**SOURCE MATERIAL**
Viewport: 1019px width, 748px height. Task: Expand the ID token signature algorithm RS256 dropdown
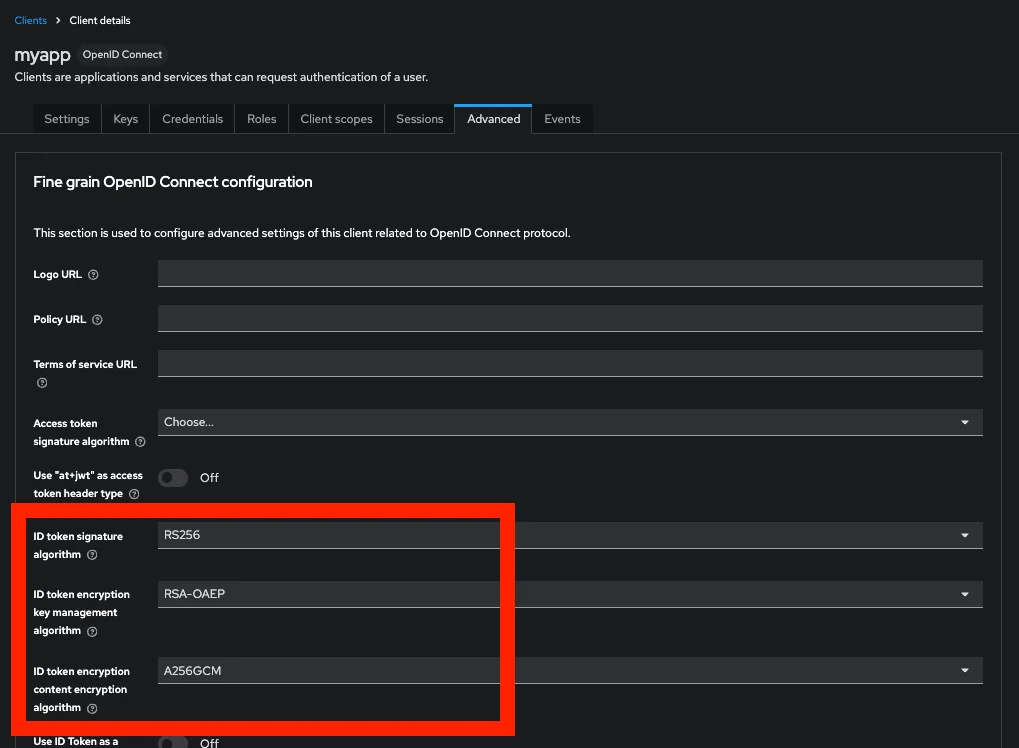point(570,535)
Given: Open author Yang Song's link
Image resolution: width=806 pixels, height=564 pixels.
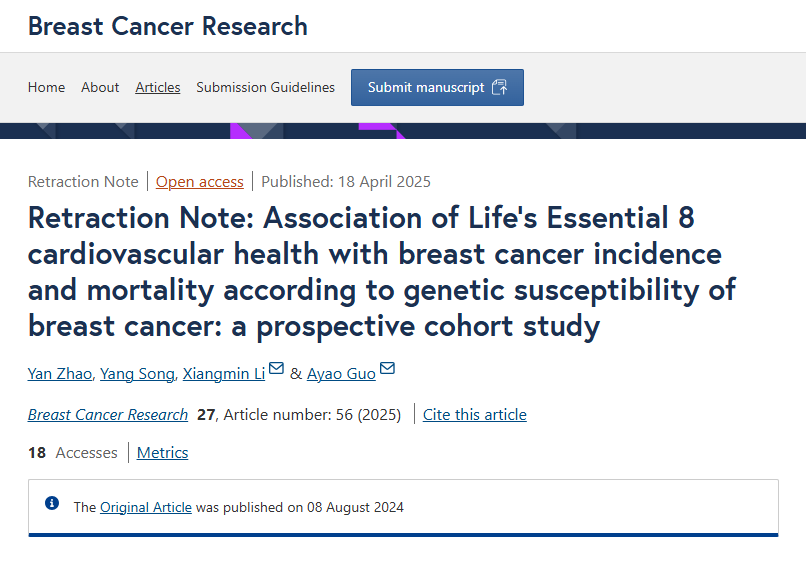Looking at the screenshot, I should coord(137,374).
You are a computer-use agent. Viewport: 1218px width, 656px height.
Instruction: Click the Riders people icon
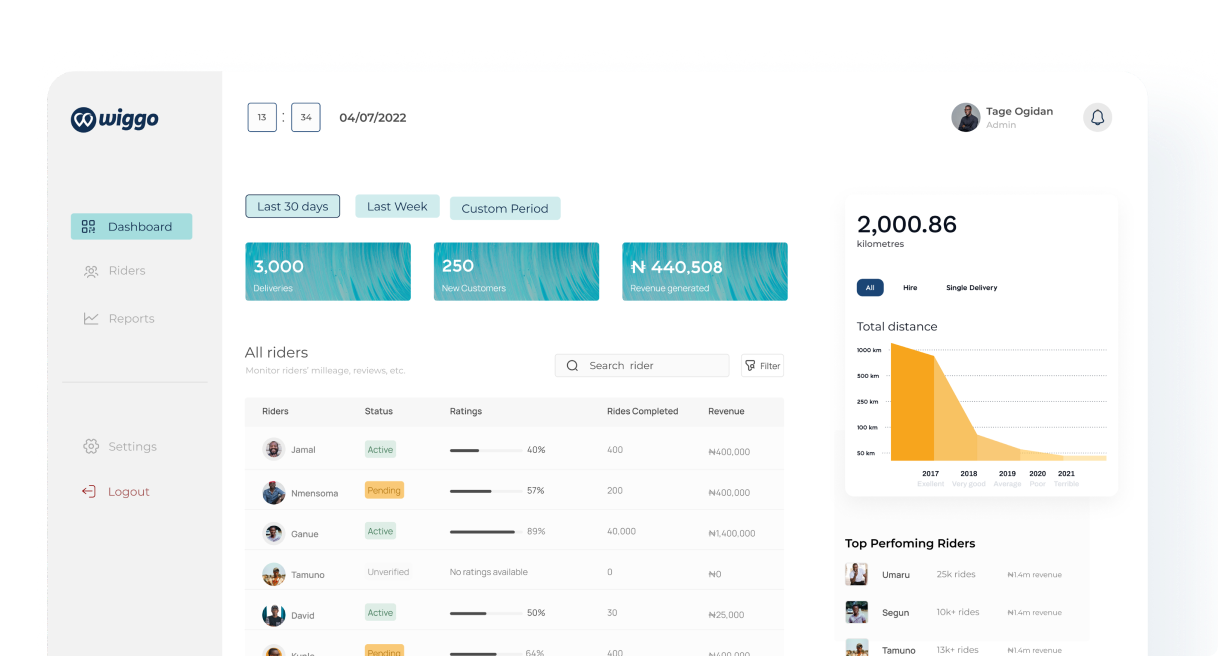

**TASK REQUIREMENTS**
Copy every line above exactly, leaving no picture in the copy.

**ANSWER SECTION**
Viewport: 1019px width, 748px height. Task: Expand the ID token signature algorithm RS256 dropdown
point(570,535)
Given: Open author Yang Song's link
Image resolution: width=806 pixels, height=564 pixels.
Looking at the screenshot, I should coord(137,374).
You are a computer-use agent. Viewport: 1218px width, 656px height.
Instruction: Click the Riders people icon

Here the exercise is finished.